Tasks to carry out ::
A. In the news article about Panim Hadashot, when and where did the organization begin?
B. Extend the news article about Rabbi Dov Gartenberg's organization Panim Hadashot beyond its last paragraph.

Text excerpt ::
.....

Local News

A new face of learning takes hold

By Joel Magalnick, Editor, JTNews

When Rabbi Dov Gartenberg was in college, the Shabbat dinners he spent with the family of a close friend served as inspiration for his current practice of Judaism.
“The most powerful experiences people have Jewishly—and I’ve asked people this—are around tables,” Gartenberg said. “The intimate experiences were very powerful.”
Using the storytelling model of a seder, Gartenberg, who left Seattle’s Congregation Beth Shalom in July, has formed an organization to take advantage of those moments. Panim Hadashot—New Faces—began in the fall of 2004 in Gartenberg’s North Seattle living room, and has been growing steadily ever since.
His primary goal, whether it’s with Shabbat meals, or with Saturday morning Torah study, or with facilitated discussion groups, is to get people to connect—or reconnect—with Torah and Jewish worship, but in a different way.

.....

Data section ::
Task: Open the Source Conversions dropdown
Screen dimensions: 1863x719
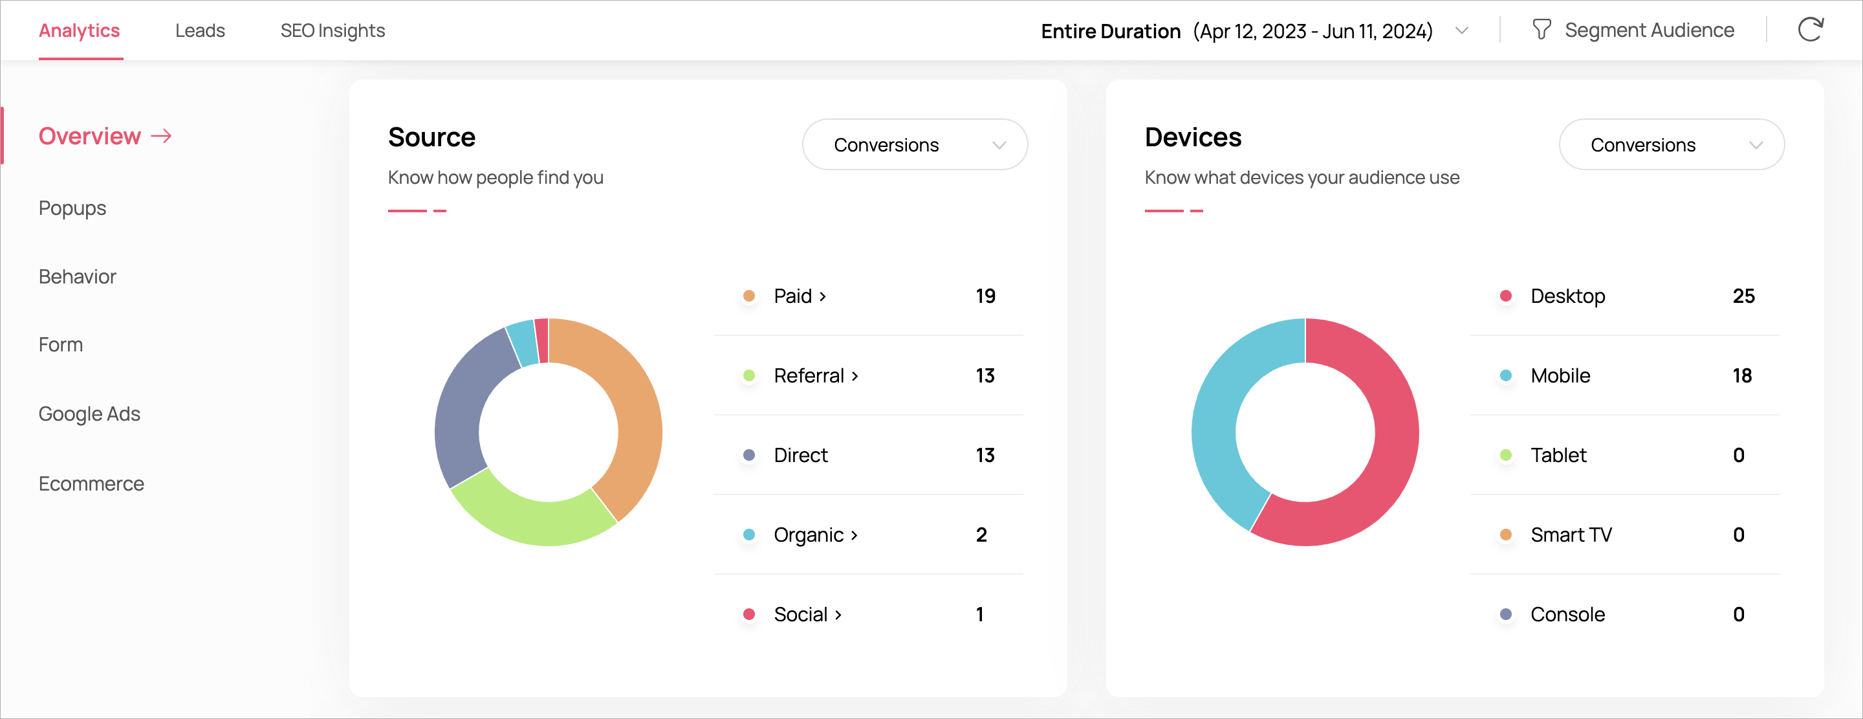Action: 914,145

.....

Written answers ::
A. In the fall of 2004, in Gartenberg's North Seattle living room.

B.
“I had experienced the limit of what congregations can do,” said Gartenberg, who spent 16 years on the bima at Beth Shalom. “I also knew from first-hand experience how overextended and overworked and overwrought pulpit rabbis are.”
So as he prepared to leave his pulpit and began to think about his next move, he did a lot of research into local Jewish outreach, analyzing what synagogues do well and where they could improve. When talking to people, he said he “was surprised at how few people mentioned worship as an inspiring dimension. Or if they did, they said they can’t find it anymore.”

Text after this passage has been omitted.